::: Dataset :::

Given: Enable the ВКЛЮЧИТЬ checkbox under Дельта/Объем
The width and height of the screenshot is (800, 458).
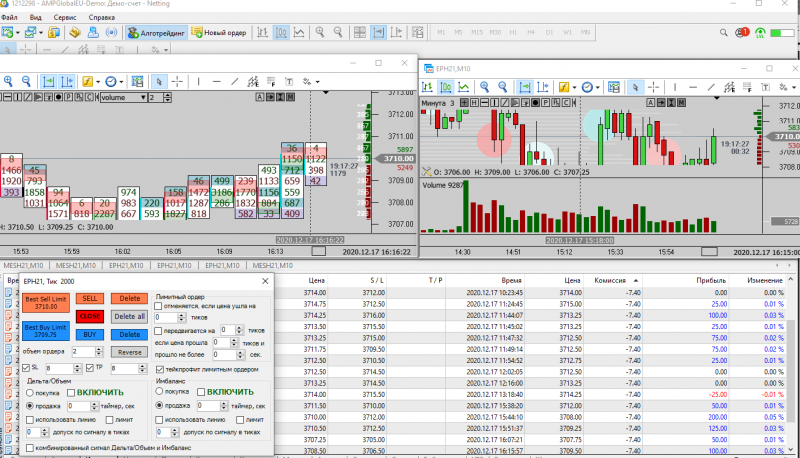Looking at the screenshot, I should pos(70,393).
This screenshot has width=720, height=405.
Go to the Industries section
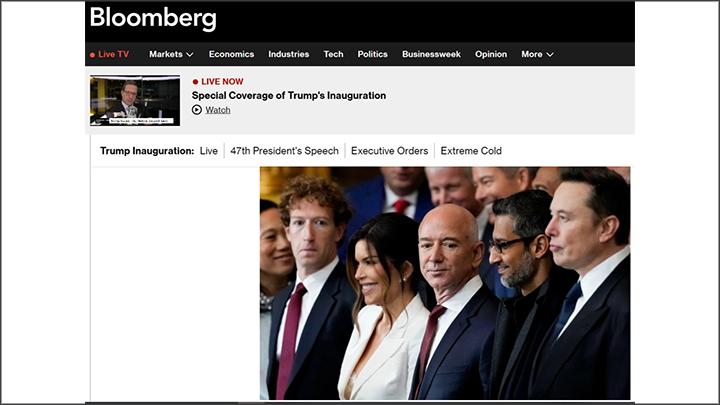288,54
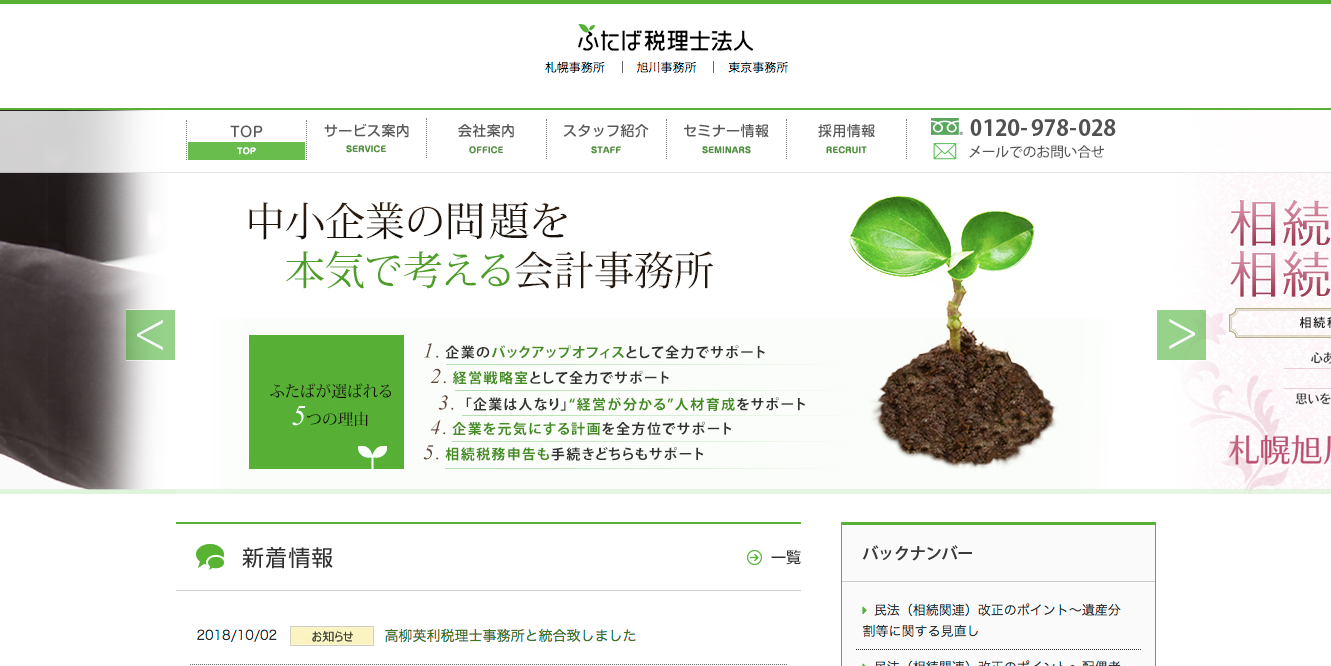Image resolution: width=1331 pixels, height=666 pixels.
Task: Click the right carousel arrow
Action: (1181, 336)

:::

### What is required:
Every entry is to be transcribed exactly, but the pictures are to be left out.

### Completed task:
Given: Enable the ВКЛЮЧИТЬ checkbox under Дельта/Объем
The width and height of the screenshot is (800, 458).
Looking at the screenshot, I should pos(70,393).
This screenshot has width=720, height=405.
Go to the Industries section
288,54
Image resolution: width=1331 pixels, height=666 pixels.
Task: Click the right carousel arrow
Action: (1181, 336)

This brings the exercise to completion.